■ YOUR GOAL: Return all lines from the entries below in which the word "Given" is present.

■ EXERCISE DATA:
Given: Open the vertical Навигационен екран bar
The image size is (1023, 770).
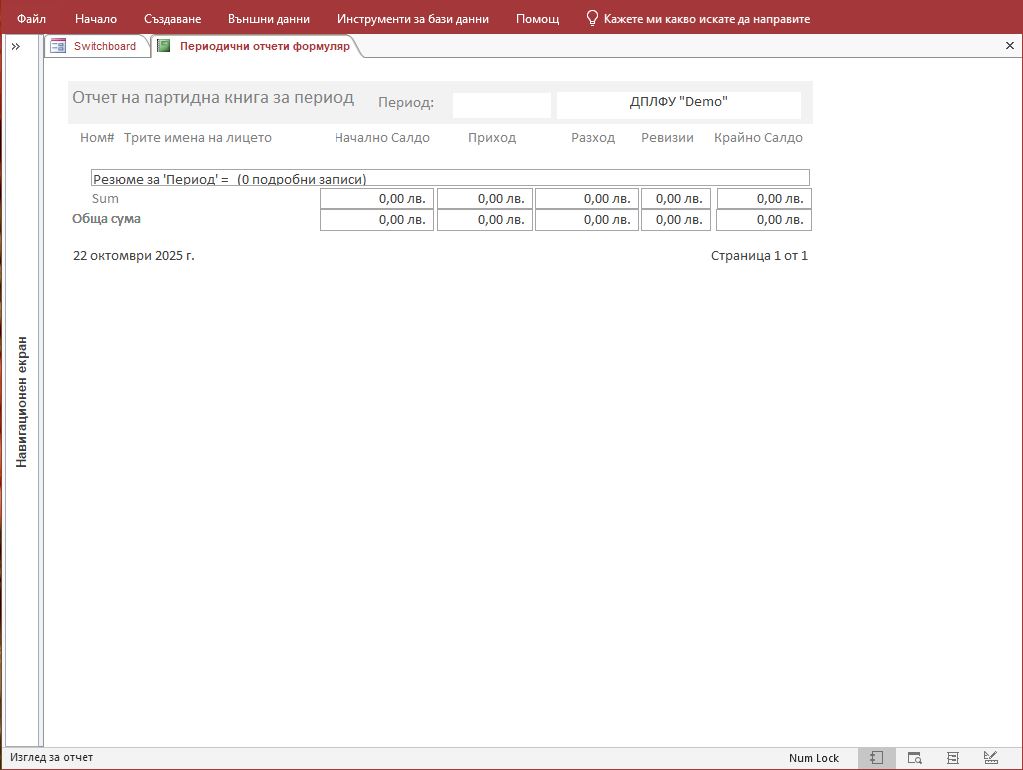Looking at the screenshot, I should coord(21,402).
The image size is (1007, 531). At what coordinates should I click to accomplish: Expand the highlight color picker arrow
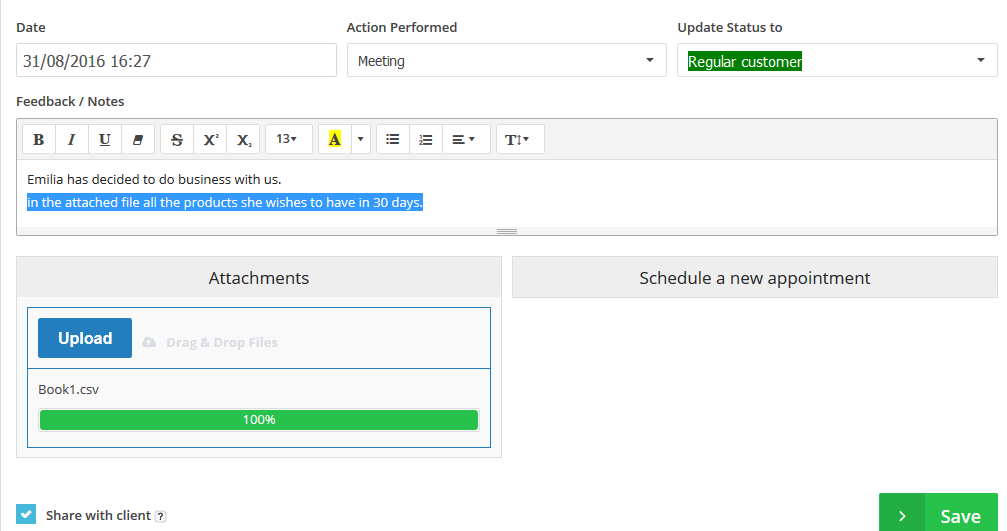361,139
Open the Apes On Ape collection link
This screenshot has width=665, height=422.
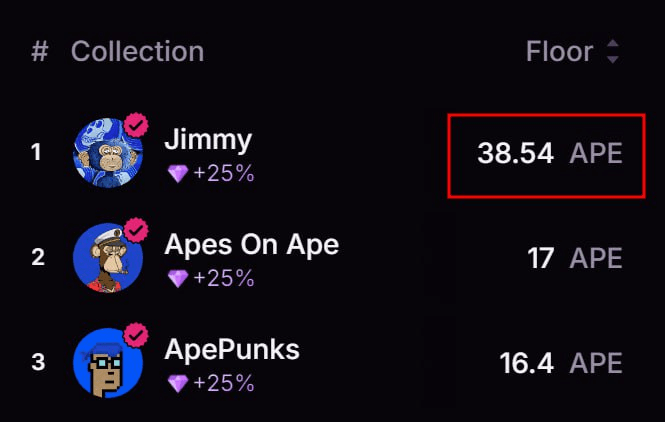(x=251, y=244)
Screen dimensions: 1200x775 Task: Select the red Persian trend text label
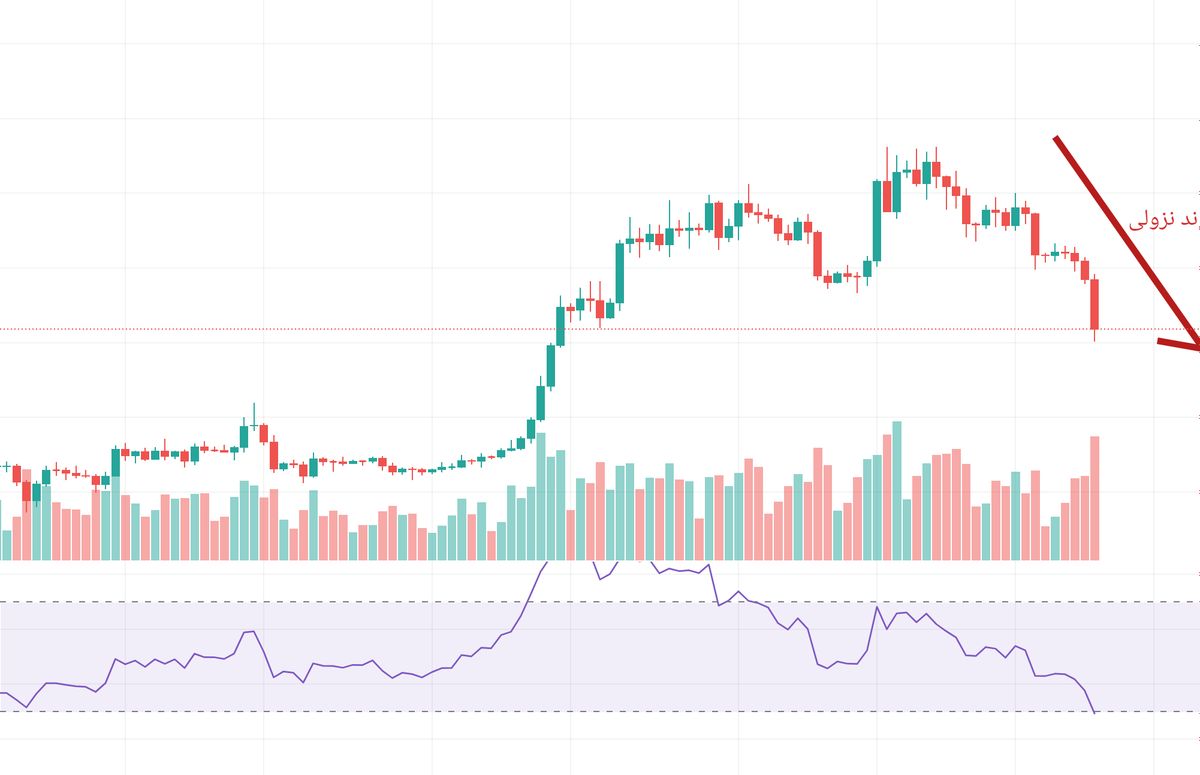[1164, 220]
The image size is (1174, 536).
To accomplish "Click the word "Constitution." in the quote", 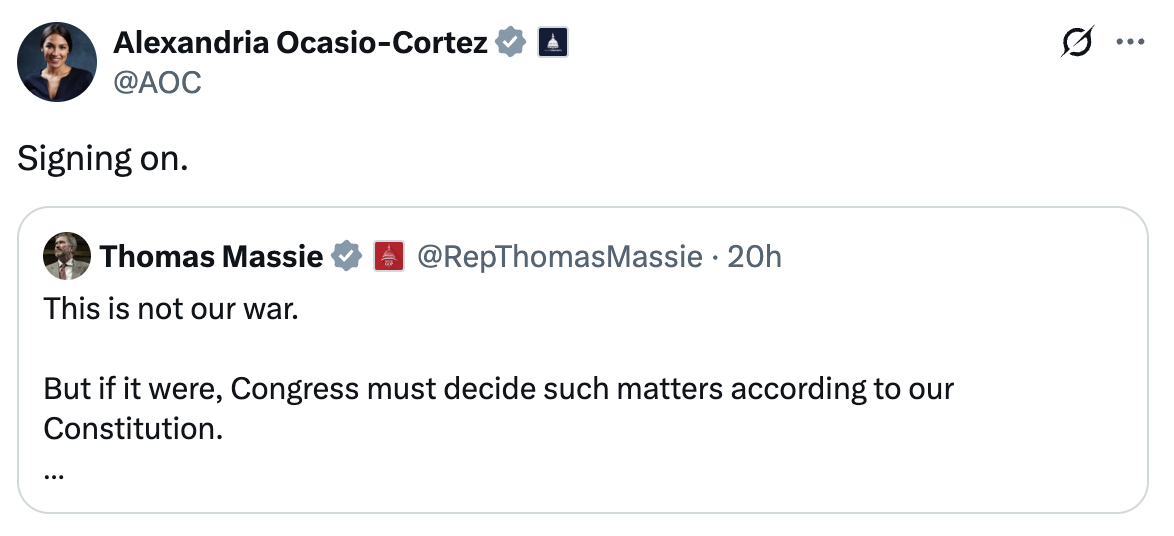I will 132,428.

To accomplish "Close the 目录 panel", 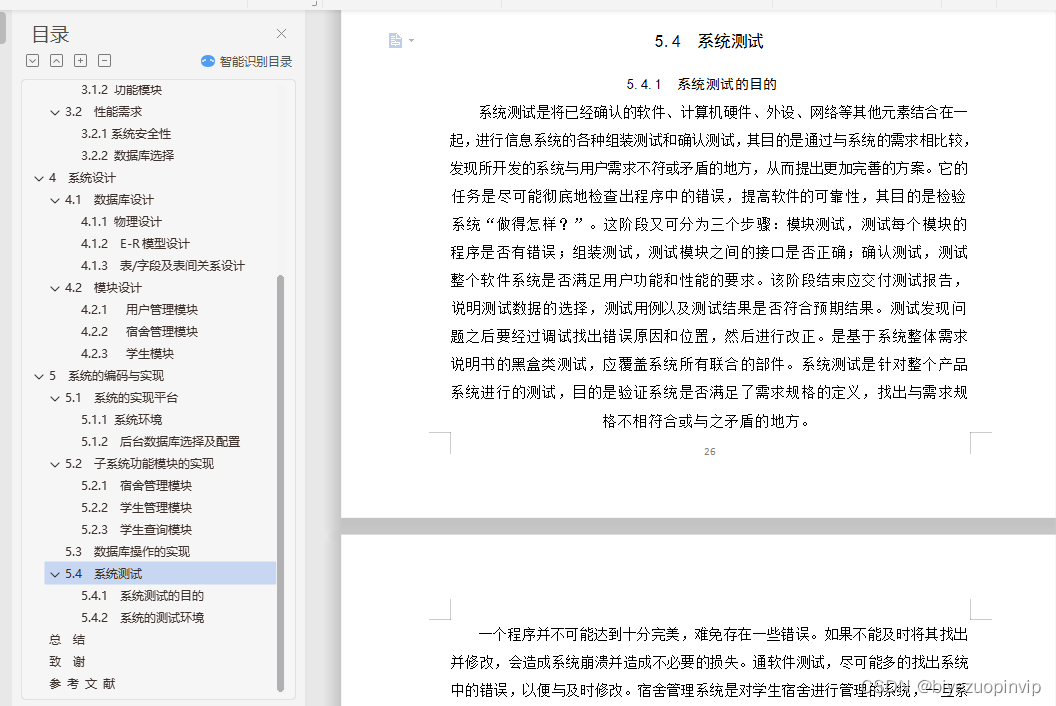I will [281, 33].
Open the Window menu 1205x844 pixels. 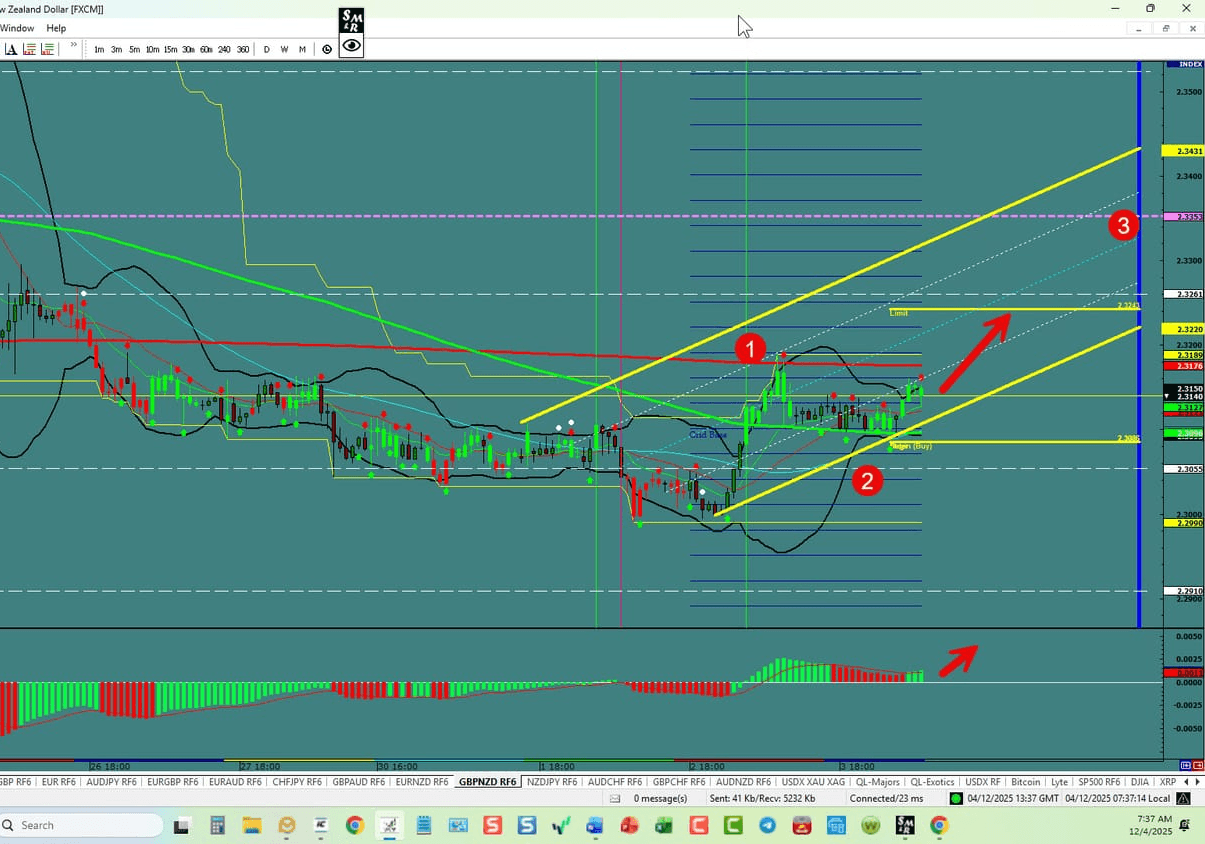pos(17,27)
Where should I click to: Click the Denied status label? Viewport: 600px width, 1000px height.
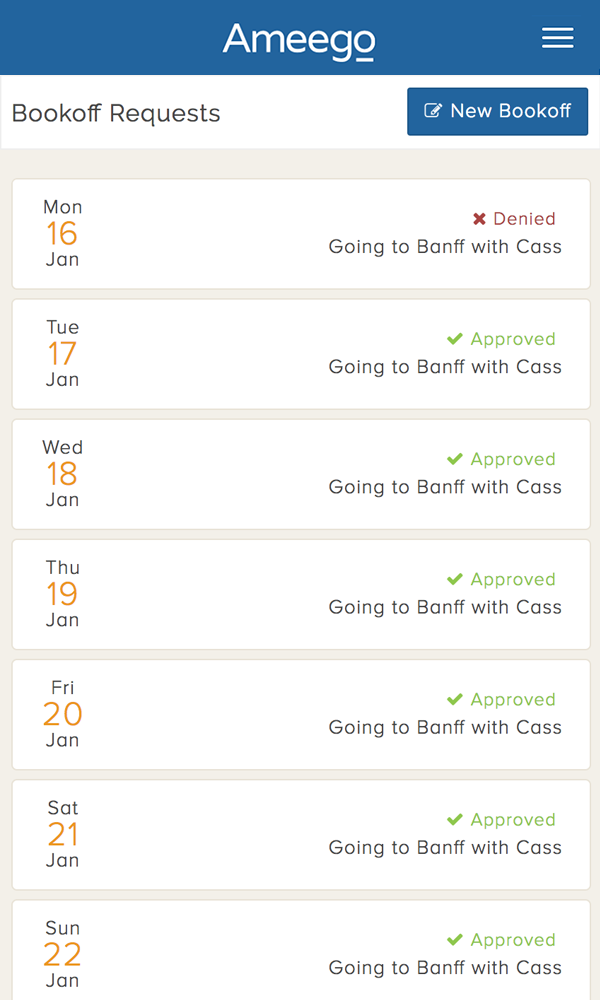524,219
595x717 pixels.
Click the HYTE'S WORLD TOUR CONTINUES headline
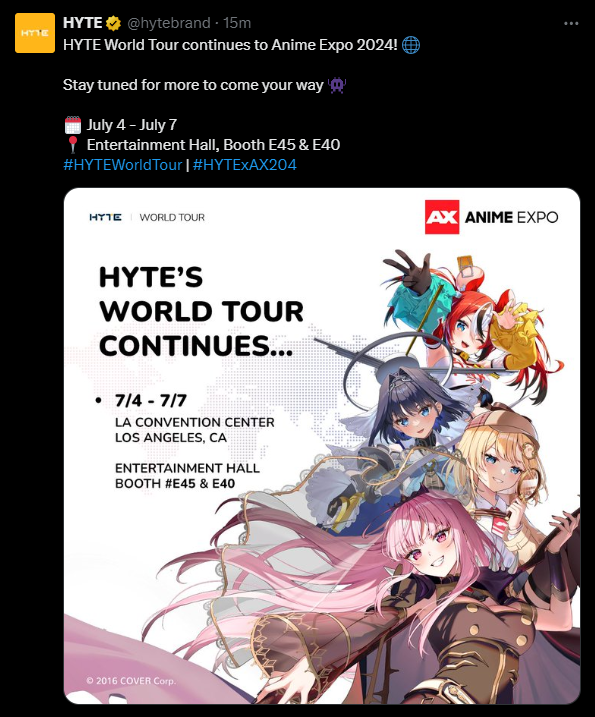pyautogui.click(x=201, y=312)
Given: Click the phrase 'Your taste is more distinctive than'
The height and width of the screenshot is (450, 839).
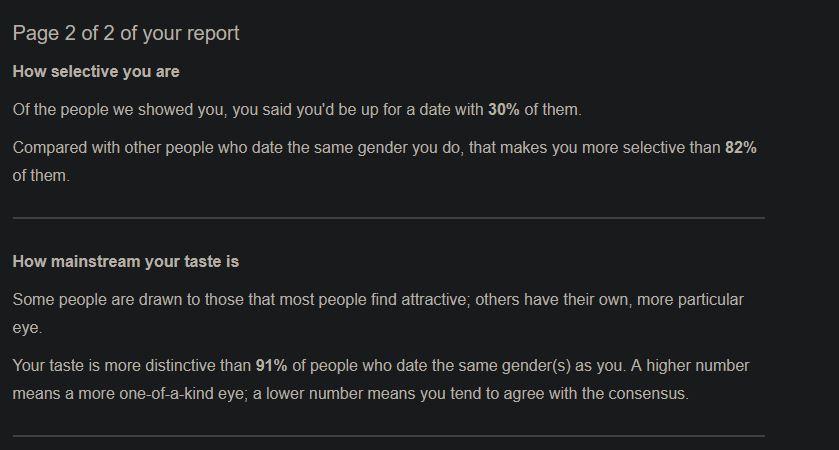Looking at the screenshot, I should pos(132,366).
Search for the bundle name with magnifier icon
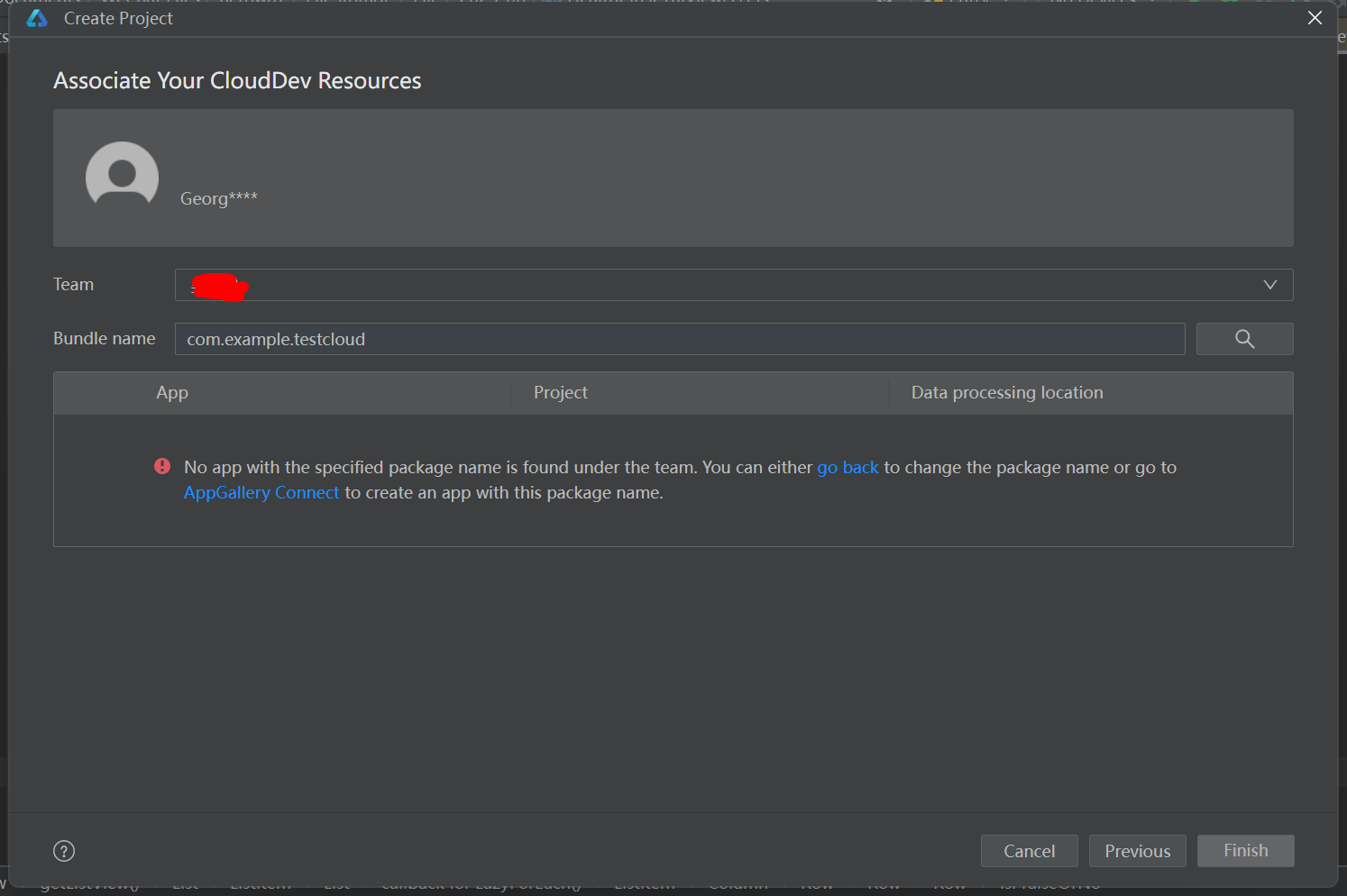1347x896 pixels. pos(1244,339)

■ YOUR SOLUTION:
Given: Open the vertical Навигационен екран bar
Given: Click the phrase 'Your taste is more distinctive than'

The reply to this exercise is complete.